Work request 1 -
What did Anniegetyourgun get instead of a kitten, according to the forum thread?
Work request 2 -
Retype the forum thread word for word, between "Baffy · 04/03/2010" and "to me later...", inclusive.

Selected passage -
FAB & GLAM 10 - Gosh, Do We Really Talk That Much???

1000 replies

Dumbledior · 26/07/2009 21:51

Hi, new thread

Lovely to see all the old posters again. Don't go now you are back.

Annie/UC/MHIS - lovely to see you and thanks MHIS for the FB chat.

OP posts:
Anniegetyourgun · 26/02/2010 22:32

Well, I finally persuaded myself that it was a Bad Idea to get a kitten. All that climbing curtains, shredding furniture, pouncing on shoelaces, plus it's kinder to get two for company if you can't be there all the time (extra expense)... temptation successfully resisted.

So we got a cat instead.

Baffy · 04/03/2010 14:34

Hi guys, thanks for all of your words of wisdom for me

All seems a bit insignificant with the news I have for you, so I will come back to me later...
(Tanee, we have decided to make time just for us a regular thing though, and I'm looking forward to it )

Given data -

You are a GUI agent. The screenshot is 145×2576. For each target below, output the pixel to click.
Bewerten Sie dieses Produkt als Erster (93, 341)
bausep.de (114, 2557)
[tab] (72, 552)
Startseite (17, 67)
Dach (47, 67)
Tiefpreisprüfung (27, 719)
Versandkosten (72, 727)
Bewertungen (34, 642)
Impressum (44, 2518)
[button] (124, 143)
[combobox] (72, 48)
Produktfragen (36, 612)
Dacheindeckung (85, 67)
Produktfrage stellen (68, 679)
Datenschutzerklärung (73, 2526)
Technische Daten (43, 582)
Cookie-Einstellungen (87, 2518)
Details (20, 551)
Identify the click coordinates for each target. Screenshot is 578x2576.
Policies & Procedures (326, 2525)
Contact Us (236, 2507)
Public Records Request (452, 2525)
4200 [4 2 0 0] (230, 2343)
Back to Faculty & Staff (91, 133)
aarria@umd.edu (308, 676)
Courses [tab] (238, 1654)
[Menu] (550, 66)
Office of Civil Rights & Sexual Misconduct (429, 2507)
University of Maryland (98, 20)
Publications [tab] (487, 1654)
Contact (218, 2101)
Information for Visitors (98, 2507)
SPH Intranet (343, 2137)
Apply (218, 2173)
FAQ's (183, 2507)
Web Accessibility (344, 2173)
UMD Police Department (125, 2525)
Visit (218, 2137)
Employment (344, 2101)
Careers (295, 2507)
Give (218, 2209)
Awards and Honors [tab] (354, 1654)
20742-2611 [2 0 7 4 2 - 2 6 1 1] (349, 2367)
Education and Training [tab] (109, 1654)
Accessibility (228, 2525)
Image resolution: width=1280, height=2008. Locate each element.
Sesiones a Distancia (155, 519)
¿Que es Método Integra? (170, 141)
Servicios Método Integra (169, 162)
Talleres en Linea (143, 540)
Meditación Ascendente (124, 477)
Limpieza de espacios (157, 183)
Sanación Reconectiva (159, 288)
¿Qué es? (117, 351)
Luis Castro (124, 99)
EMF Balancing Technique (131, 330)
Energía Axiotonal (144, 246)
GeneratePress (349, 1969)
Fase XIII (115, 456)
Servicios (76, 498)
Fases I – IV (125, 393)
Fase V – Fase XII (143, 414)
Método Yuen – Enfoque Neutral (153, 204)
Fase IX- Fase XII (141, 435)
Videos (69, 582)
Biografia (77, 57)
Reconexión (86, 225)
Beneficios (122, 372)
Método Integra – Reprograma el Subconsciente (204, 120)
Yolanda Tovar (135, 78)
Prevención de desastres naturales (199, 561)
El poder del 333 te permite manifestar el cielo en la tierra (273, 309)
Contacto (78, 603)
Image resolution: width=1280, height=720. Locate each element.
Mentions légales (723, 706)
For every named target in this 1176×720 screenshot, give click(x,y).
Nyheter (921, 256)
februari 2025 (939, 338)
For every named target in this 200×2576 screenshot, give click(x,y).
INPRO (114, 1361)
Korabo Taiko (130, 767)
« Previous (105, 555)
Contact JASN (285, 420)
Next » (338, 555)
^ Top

Written response 1 -
A cat.

Written response 2 -
Baffy · 04/03/2010 14:34

Hi guys, thanks for all of your words of wisdom for me

All seems a bit insignificant with the news I have for you, so I will come back to me later...